====== Given records

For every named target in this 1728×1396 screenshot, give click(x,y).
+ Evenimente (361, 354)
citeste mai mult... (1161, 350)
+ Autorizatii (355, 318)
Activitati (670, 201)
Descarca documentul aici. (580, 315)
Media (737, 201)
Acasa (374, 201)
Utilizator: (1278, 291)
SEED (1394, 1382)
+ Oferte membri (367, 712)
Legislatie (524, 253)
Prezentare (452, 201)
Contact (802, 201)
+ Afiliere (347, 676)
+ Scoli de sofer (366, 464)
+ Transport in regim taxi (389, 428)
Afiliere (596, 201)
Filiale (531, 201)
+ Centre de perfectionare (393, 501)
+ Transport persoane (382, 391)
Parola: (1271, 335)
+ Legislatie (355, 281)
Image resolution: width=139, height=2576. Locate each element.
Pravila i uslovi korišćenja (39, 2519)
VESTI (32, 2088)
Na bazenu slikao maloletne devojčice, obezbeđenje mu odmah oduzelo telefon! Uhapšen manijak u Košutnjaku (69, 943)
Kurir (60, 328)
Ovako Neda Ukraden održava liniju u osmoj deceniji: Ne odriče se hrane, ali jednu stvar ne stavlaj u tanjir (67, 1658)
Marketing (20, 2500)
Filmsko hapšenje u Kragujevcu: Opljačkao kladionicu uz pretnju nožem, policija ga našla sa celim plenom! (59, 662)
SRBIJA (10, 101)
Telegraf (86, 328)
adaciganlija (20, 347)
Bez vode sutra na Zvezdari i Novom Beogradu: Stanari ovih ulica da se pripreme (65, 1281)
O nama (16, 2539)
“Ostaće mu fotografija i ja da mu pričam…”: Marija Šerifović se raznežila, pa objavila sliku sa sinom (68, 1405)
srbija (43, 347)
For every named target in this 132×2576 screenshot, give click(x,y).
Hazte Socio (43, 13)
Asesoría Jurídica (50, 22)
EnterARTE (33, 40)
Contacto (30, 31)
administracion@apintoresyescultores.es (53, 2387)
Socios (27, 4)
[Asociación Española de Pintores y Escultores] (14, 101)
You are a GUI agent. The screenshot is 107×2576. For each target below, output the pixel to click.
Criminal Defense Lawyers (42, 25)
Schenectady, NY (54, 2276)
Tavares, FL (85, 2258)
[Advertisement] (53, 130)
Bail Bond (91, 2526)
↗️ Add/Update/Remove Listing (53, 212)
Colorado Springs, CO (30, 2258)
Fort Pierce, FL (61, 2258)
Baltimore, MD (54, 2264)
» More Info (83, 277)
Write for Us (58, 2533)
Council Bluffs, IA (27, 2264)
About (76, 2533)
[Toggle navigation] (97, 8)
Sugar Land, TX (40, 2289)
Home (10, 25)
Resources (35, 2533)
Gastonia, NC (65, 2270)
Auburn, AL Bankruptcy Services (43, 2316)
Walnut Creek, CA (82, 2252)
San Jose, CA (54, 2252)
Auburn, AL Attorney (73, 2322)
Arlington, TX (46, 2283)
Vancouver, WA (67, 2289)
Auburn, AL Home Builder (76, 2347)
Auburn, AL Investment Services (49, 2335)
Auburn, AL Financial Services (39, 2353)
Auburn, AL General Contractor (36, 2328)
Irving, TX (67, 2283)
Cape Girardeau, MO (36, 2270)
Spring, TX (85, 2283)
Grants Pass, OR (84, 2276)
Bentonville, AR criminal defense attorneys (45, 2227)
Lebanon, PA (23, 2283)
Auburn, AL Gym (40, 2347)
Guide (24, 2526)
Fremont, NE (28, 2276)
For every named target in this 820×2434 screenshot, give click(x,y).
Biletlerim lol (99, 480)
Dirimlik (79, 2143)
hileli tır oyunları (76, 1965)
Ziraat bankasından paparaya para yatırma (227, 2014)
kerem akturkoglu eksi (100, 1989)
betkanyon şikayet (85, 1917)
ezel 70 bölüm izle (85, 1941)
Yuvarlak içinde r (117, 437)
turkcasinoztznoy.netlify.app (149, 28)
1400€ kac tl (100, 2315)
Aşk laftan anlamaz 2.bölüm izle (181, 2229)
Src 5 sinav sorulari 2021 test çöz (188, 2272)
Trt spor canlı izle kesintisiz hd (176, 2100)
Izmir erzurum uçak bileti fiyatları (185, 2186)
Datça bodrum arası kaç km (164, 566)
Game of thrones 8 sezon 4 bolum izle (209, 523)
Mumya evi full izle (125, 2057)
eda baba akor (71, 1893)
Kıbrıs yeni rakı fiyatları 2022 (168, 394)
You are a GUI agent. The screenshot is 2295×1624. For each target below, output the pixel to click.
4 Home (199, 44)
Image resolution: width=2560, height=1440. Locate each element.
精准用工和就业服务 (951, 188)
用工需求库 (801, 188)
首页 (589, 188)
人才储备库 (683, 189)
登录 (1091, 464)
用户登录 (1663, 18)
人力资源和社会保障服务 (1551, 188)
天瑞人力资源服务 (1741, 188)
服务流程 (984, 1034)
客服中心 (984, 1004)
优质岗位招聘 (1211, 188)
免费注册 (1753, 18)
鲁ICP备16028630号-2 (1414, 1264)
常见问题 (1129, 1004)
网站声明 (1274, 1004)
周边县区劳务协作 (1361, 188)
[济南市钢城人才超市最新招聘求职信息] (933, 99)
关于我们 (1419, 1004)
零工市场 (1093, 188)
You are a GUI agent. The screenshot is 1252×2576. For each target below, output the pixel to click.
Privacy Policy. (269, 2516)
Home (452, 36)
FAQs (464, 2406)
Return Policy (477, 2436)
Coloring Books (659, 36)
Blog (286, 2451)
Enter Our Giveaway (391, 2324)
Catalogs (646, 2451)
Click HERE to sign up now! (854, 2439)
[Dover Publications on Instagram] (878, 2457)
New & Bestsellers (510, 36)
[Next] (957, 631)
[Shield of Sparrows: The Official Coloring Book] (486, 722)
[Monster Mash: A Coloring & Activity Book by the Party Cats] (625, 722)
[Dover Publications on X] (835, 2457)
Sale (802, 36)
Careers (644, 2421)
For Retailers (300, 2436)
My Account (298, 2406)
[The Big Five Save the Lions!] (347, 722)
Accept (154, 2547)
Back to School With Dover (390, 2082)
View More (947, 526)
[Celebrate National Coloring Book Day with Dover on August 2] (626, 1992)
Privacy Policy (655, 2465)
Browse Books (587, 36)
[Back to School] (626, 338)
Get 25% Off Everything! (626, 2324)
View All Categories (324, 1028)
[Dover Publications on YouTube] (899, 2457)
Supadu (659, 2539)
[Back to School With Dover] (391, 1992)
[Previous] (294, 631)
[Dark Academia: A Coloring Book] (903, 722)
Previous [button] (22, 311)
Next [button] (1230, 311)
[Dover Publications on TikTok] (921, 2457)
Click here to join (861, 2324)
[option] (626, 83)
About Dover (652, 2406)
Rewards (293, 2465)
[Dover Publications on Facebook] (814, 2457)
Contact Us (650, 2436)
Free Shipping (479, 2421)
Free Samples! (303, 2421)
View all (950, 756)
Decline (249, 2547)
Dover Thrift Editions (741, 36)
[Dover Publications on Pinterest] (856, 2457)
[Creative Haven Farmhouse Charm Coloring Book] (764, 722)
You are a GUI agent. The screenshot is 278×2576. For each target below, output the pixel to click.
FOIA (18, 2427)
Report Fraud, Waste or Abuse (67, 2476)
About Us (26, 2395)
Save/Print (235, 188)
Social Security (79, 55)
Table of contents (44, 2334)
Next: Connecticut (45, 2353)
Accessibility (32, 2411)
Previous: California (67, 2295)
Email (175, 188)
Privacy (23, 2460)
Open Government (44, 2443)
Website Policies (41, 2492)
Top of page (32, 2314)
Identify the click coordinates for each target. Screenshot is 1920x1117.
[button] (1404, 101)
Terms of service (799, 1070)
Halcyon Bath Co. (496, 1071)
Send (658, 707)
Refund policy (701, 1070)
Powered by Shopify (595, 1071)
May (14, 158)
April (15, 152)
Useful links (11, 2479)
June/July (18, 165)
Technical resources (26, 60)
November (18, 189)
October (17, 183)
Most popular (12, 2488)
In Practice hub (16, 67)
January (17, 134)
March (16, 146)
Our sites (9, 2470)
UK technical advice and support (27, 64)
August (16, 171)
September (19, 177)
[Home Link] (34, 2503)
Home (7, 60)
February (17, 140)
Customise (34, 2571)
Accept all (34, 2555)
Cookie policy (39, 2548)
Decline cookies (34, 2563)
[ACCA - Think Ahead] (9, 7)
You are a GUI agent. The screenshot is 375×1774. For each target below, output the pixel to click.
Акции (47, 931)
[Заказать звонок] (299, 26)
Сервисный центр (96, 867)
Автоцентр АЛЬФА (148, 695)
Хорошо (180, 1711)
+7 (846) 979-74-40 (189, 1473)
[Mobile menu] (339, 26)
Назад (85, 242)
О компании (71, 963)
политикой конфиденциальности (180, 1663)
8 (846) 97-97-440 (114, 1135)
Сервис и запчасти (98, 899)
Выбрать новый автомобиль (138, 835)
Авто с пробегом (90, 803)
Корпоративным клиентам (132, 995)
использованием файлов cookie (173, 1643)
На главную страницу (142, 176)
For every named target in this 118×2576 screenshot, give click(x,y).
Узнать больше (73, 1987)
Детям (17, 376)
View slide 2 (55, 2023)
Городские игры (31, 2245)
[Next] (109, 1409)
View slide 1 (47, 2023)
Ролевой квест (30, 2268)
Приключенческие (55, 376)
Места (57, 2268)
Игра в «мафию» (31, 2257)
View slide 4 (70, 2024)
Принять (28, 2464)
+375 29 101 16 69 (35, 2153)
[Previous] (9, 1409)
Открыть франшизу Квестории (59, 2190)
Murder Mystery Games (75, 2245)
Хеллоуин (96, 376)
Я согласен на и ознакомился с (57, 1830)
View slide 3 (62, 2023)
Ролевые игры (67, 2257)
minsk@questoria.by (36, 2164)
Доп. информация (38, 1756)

============

Extract from the records above the lines from the one containing "You are a GUI agent. The screenshot is 1252×2576." to the one containing "[Next] (957, 631)", both lines included, exactly as they appear and with nothing else.

You are a GUI agent. The screenshot is 1252×2576. For each target below, output the pixel to click.
Privacy Policy. (269, 2516)
Home (452, 36)
FAQs (464, 2406)
Return Policy (477, 2436)
Coloring Books (659, 36)
Blog (286, 2451)
Enter Our Giveaway (391, 2324)
Catalogs (646, 2451)
Click HERE to sign up now! (854, 2439)
[Dover Publications on Instagram] (878, 2457)
New & Bestsellers (510, 36)
[Next] (957, 631)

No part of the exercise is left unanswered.